The Scouts fashioned the 5-ounce, handmade racers from solid blocks of pine, fitting them with wheels and weights to make them fast enough for competition. Designs ranged from streamlined sports car look-alikes to experimental cars like “Homer’s Hot Ride,” created by 10-year-old Brendon Brooks. The added weight of Homer Simpson behind the wheel gave Brendon’s car an edge on the tiny racetrack. Brendon later took home an award for the design.
“We had a Christmas ornament with Homer on it,” he said. “I got the figure from that and put it on the car. It helps to give it weight. Part of the idea I got from my mom.”
In Arlington schools, more than 30 percent of young boys participate in the Cub Scouts, according to district executive Joe Franco. The organization itself is now in its 75th year.
“This race is one of the highlights of Cub scouting,” Franco said. “It’s educational, teaching the Scouts lessons in aerodynamics and engineering. It’s also a lesson in good sportsmanship.”
John Shears, 9, had studied the design of his wedge-shaped car at length before the race.
“I did a science fair project on which would work better, having weight in the front of the car or in the back,” said the student from McKinley Elementary School. “The cars with the weight in the back won. I’ve worked on this for a while.”

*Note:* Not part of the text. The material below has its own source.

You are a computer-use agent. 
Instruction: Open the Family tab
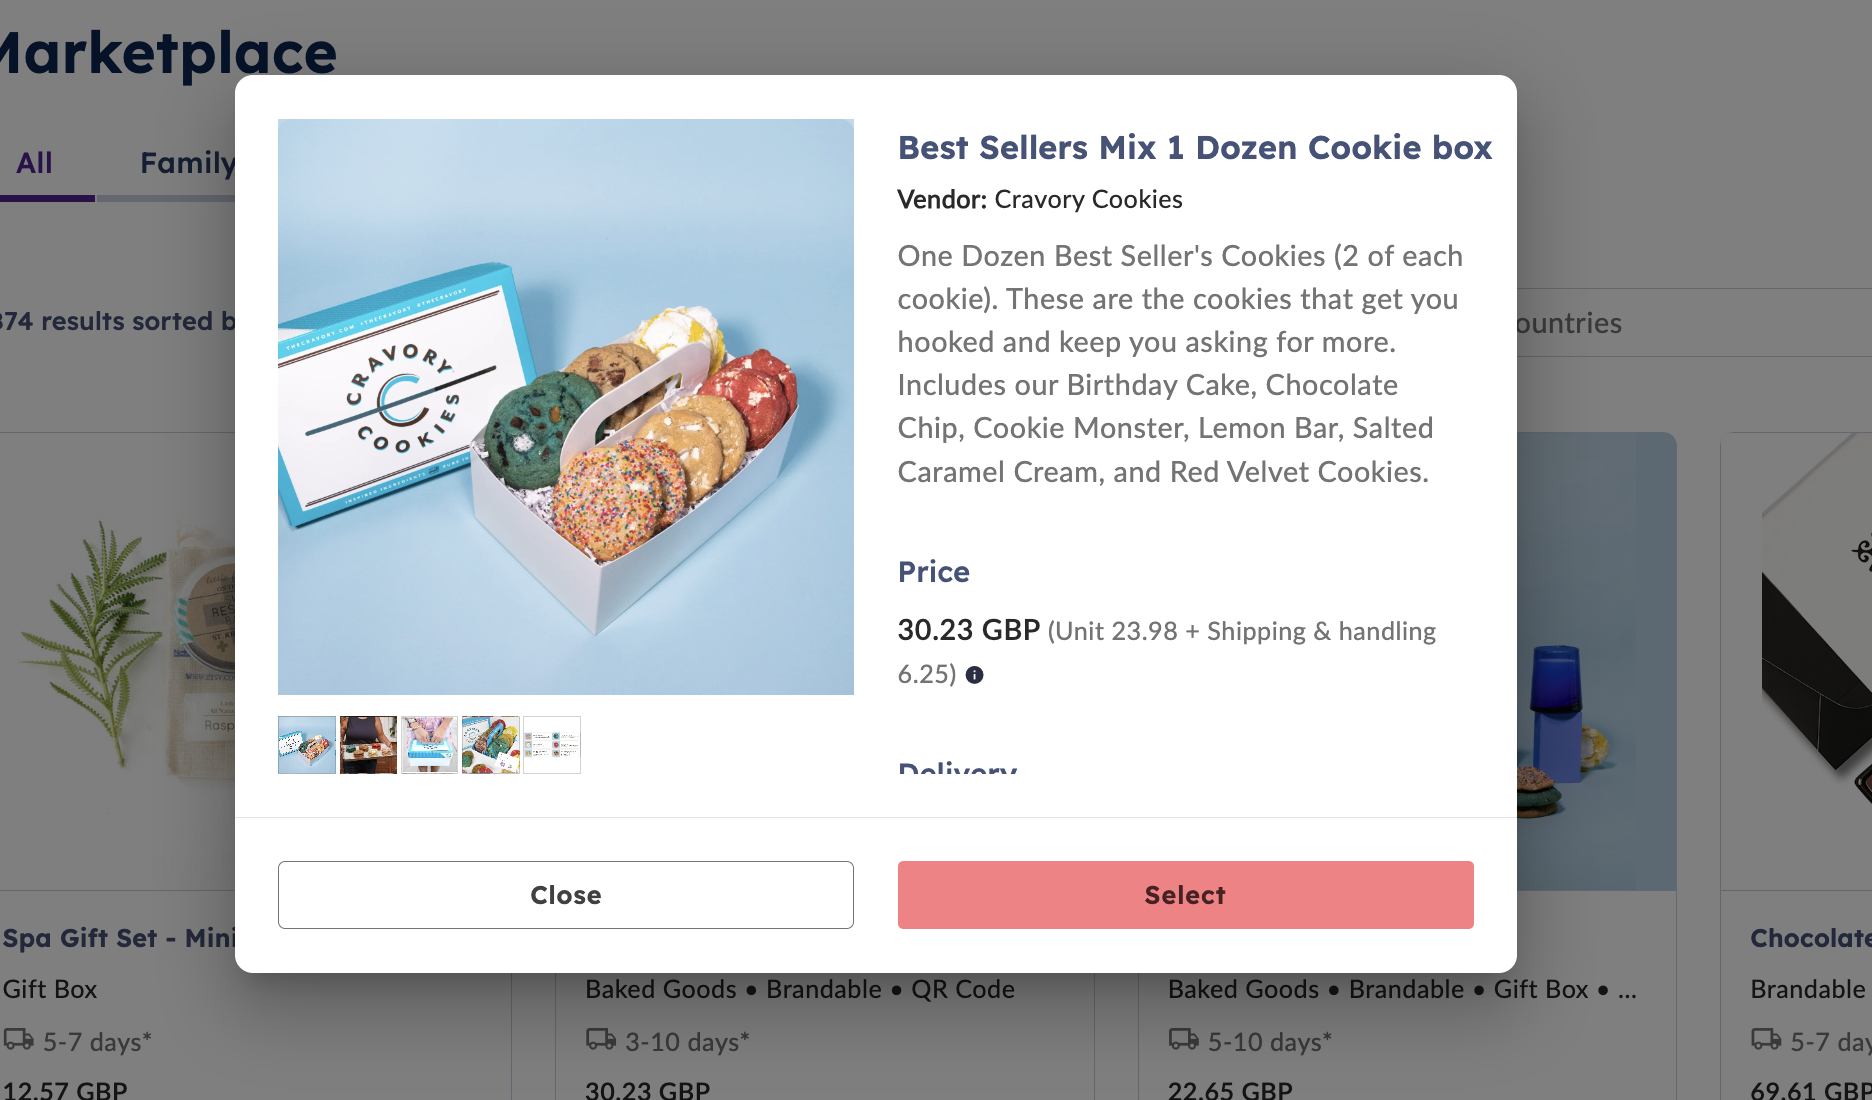click(187, 163)
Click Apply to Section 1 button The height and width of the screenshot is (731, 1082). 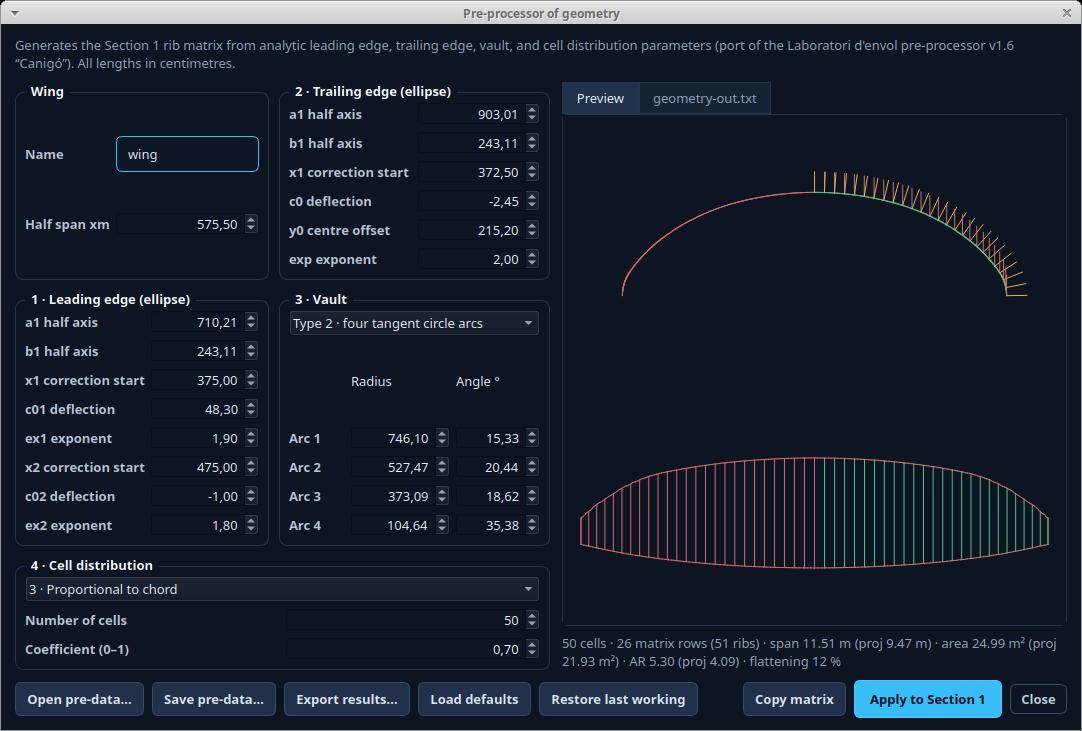[x=927, y=699]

Many parents and former Scouts turned out for the event.
“Right now, we have parents and grandparents here who both took part in pinewood derbies when they were Scouts,” Franco said. “It becomes a family tradition.”
ALONG WITH the race and the car show highlighting creative designs, the race was complete with a pit for damaged cars, electronic timing equipment and commercial sponsors. The Scouts also got some support from a real race car driver, Tim Minor, whose son competed in the event. Minor — who races open-wheeled formula cars in the SCCA Nationals — brought in some help from sponsors like Nextel, Mobile and Hoosier Racing Tires.
“I was a Scout, and now my son is,” he said. “I think this is a great tool for teaching hard work and respect for others. That’s what scouting is all about.”
Contestants in Saturday’s race consisted of the top cars from each of the 21 Cub Scout packs in the area, according to Hannon. Each one, he said, was made by Scouts themselves and was run against every other car in the event.
”Moms and dads can help a little, but the car really has to be the Scout’s creation,” Hannon said.
Winners took home prizes in several categories. In the first Webelo - a term for younger scouts - category, racer Matthew Koenig took third place, Sean Fitzpatrick took second and Nicholas Hayes took home first prize. Each one of the three racers is in fourth grade.